• **TO DO**:
Copy the records word for word, from the line with "Click the Administrator avatar icon" to the line with "pyautogui.click(x=73, y=317)", both included.

─── ENTRIES ───

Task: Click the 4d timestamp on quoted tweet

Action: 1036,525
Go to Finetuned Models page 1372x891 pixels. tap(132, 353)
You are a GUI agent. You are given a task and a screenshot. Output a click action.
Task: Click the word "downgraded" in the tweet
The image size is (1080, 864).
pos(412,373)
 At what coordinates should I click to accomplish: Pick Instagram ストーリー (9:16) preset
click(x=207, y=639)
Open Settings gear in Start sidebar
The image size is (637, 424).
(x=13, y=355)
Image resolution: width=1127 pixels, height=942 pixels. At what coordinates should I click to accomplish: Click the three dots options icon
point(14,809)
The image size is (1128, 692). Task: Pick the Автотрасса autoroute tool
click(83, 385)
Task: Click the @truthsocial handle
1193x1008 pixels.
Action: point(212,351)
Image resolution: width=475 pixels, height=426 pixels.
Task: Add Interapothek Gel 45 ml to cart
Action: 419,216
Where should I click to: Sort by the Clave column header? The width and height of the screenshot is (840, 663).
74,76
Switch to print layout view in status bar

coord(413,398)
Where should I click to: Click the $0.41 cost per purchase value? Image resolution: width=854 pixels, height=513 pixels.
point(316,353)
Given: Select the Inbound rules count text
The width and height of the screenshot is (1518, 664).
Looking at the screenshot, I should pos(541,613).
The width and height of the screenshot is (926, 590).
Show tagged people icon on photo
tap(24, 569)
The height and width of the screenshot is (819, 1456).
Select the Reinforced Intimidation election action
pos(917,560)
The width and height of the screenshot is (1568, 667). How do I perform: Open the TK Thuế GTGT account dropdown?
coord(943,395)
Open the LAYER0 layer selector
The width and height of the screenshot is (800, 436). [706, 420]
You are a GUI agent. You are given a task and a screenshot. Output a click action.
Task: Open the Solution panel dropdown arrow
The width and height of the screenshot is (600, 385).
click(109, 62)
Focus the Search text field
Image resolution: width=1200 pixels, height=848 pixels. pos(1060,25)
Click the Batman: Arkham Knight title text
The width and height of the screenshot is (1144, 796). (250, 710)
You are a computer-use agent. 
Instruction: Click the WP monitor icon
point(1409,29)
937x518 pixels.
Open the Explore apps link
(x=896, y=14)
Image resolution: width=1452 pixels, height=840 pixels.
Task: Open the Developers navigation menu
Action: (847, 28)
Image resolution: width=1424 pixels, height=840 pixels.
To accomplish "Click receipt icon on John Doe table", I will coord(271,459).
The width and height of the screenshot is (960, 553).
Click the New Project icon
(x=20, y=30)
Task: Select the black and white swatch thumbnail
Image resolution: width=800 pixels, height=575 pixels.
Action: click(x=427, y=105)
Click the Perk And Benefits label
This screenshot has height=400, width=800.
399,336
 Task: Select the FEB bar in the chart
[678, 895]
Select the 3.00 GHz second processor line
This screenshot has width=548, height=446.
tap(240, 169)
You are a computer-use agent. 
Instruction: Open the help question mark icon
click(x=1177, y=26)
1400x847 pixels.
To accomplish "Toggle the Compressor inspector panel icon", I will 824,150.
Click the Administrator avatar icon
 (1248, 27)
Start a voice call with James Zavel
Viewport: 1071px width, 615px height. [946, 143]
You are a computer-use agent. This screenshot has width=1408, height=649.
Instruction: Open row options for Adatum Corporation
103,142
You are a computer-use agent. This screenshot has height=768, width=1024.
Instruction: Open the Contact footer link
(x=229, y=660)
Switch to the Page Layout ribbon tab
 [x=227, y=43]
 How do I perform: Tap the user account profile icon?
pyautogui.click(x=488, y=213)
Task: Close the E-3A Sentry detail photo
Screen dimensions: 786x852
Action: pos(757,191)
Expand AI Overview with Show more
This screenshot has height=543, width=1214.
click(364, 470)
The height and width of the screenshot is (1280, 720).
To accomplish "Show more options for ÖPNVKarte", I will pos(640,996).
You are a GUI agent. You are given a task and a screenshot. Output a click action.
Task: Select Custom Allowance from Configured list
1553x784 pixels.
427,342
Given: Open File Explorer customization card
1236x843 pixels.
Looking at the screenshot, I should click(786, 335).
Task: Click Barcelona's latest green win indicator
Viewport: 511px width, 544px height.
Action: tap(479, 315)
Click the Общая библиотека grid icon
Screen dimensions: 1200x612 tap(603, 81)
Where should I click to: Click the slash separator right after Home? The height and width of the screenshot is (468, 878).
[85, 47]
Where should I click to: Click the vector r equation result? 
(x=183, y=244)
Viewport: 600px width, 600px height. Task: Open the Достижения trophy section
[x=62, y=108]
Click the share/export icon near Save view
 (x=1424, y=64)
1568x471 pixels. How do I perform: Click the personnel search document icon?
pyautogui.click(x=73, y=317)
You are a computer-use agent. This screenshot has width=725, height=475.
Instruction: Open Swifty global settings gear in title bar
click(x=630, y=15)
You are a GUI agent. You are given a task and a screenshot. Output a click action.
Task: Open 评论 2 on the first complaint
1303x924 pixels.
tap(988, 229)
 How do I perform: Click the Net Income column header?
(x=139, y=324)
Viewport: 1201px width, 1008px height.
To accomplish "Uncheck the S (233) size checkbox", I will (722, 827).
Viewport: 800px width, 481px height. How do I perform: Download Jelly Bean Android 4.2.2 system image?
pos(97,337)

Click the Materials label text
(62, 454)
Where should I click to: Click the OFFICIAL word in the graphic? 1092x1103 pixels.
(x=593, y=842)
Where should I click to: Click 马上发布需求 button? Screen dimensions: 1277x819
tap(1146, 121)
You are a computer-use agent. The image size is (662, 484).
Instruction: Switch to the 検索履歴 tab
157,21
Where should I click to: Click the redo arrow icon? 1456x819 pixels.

───

• **RESPONSE**:
Click the Administrator avatar icon
 (1248, 27)
Start a voice call with James Zavel
Viewport: 1071px width, 615px height. [946, 143]
You are a computer-use agent. This screenshot has width=1408, height=649.
Instruction: Open row options for Adatum Corporation
103,142
You are a computer-use agent. This screenshot has height=768, width=1024.
Instruction: Open the Contact footer link
(x=229, y=660)
Switch to the Page Layout ribbon tab
 [x=227, y=43]
 How do I perform: Tap the user account profile icon?
pyautogui.click(x=488, y=213)
Task: Close the E-3A Sentry detail photo
Screen dimensions: 786x852
Action: pos(757,191)
Expand AI Overview with Show more
This screenshot has height=543, width=1214.
click(364, 470)
The height and width of the screenshot is (1280, 720).
To accomplish "Show more options for ÖPNVKarte", I will pos(640,996).
You are a GUI agent. You are given a task and a screenshot. Output a click action.
Task: Select Custom Allowance from Configured list
1553x784 pixels.
427,342
Given: Open File Explorer customization card
1236x843 pixels.
Looking at the screenshot, I should click(786, 335).
Task: Click Barcelona's latest green win indicator
Viewport: 511px width, 544px height.
Action: tap(479, 315)
Click the Общая библиотека grid icon
Screen dimensions: 1200x612 tap(603, 81)
Where should I click to: Click the slash separator right after Home? The height and width of the screenshot is (468, 878).
[85, 47]
Where should I click to: Click the vector r equation result? 
(x=183, y=244)
Viewport: 600px width, 600px height. Task: Open the Достижения trophy section
[x=62, y=108]
Click the share/export icon near Save view
 (x=1424, y=64)
1568x471 pixels. How do I perform: Click the personnel search document icon?
pyautogui.click(x=73, y=317)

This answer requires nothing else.